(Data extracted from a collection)
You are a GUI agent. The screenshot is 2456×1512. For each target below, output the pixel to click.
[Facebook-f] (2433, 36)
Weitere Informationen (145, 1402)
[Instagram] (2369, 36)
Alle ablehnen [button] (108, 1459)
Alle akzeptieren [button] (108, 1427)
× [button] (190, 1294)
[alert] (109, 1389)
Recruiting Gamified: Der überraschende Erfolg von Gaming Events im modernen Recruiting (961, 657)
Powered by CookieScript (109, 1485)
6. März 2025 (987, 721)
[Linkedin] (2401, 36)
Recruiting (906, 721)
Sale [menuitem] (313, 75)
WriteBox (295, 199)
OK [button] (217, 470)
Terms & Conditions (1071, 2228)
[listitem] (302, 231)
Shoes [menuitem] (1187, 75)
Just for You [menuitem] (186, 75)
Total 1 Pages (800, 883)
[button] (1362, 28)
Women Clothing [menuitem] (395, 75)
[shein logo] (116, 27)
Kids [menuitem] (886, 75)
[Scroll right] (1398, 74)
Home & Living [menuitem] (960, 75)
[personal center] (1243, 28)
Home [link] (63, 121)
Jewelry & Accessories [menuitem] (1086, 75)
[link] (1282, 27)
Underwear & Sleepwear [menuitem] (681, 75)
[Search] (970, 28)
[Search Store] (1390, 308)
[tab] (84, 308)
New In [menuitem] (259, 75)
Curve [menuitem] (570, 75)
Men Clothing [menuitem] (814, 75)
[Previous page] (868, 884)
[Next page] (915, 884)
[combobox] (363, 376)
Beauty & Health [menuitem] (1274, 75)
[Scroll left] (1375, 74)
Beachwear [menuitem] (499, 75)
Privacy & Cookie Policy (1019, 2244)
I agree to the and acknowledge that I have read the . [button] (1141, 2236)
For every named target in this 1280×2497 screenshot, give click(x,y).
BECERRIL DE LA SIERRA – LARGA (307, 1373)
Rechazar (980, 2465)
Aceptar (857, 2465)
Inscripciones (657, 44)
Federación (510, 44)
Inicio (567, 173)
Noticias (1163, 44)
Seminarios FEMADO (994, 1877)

Task goal |
From the line that holds "Beachwear [menuitem] (499, 75)" to the last line of the records above, print each line exactly. Add nothing else.

Task answer |
Beachwear [menuitem] (499, 75)
Privacy & Cookie Policy (1019, 2244)
I agree to the and acknowledge that I have read the . [button] (1141, 2236)
For every named target in this 1280×2497 screenshot, give click(x,y).
BECERRIL DE LA SIERRA – LARGA (307, 1373)
Rechazar (980, 2465)
Aceptar (857, 2465)
Inscripciones (657, 44)
Federación (510, 44)
Inicio (567, 173)
Noticias (1163, 44)
Seminarios FEMADO (994, 1877)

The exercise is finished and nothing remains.